→ To do
(a) In the passage below on the Northern Wisconsin State Fair, list each fair activity or scene that the final sentence says helps preserve and promote a culture across the generations.
(b) Resume the passage below on the Northern Wisconsin State Fair, picking up after its last sentence.

→ Selected excerpt
↓

The Northern Wisconsin State Fair, which takes place in Chippewa Falls each summer, was, like many other state fairs, canceled last year. It was the first time in its 123-year history.
But this year, Rusty Volk, who serves as the fair’s executive director, began letting people know in January that the fair was on. “I was adamant to say, ‘Yes, we are going to have a fair, a physical fair,’” Mr. Volk said. “So the exhibitors knew. So the youth who raise and show the animals knew.”
Besides the financial cost of last year’s cancellation — the five-day event generates around $7 million for the local economy around Chippewa Falls, according to Mr. Volk — the absence of these events around the United States meant a deeper loss of tradition. State and county fairs are a pillar of Midwestern communities. The livestock shows sponsored by 4-H, the tractor pulls and agriculture demonstrations, the grandparents eating fried food alongside their grandchildren all act to preserve and promote a culture across the generations.

↑

→ Supplied data
↓

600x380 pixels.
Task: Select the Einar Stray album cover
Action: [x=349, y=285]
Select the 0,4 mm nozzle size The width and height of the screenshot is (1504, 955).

↑

→ Task responses
(a)
- Livestock shows sponsored by 4-H
- Tractor pulls
- Agriculture demonstrations
- Grandparents eating fried food alongside their grandchildren

(b)
Stephanie Hintz, who has served as 4-H program coordinator in Dunn County, Wis., called state fairs “a time where the stars all align.”
“These fairs are small but really meaningful,” she said. “If you’re in 4-H and you’re a kid showing an animal, you think about it for months.” Some participants can earn enough money selling the cow or hog they’ve raised to pay for college.
“It’s a lot of hard work, late nights and early mornings, caring for that animal,” said Kristin Hanson, an agricultural science teacher at Barron High School and a fair superintendent at the Barron County Fair, which is held in Rice Lake, Wis. “Then when you get to the fair, it’s the fun of seeing your friends.”
Ms. Hanson grew up on a Wisconsin dairy farm and exhibited animals as a youth. Now, she said, “I’m working with students whose parents were exhibitors and grandparents were exhibitors. It’s really a family tradition.”
This tradition was on display not just at the Northern Wisconsin fair this year but at smaller, more local fairs around the state — including the St. Croix County Fair, the Dunn County Fair and the Polk County Fair, as well as hundreds of others throughout the country.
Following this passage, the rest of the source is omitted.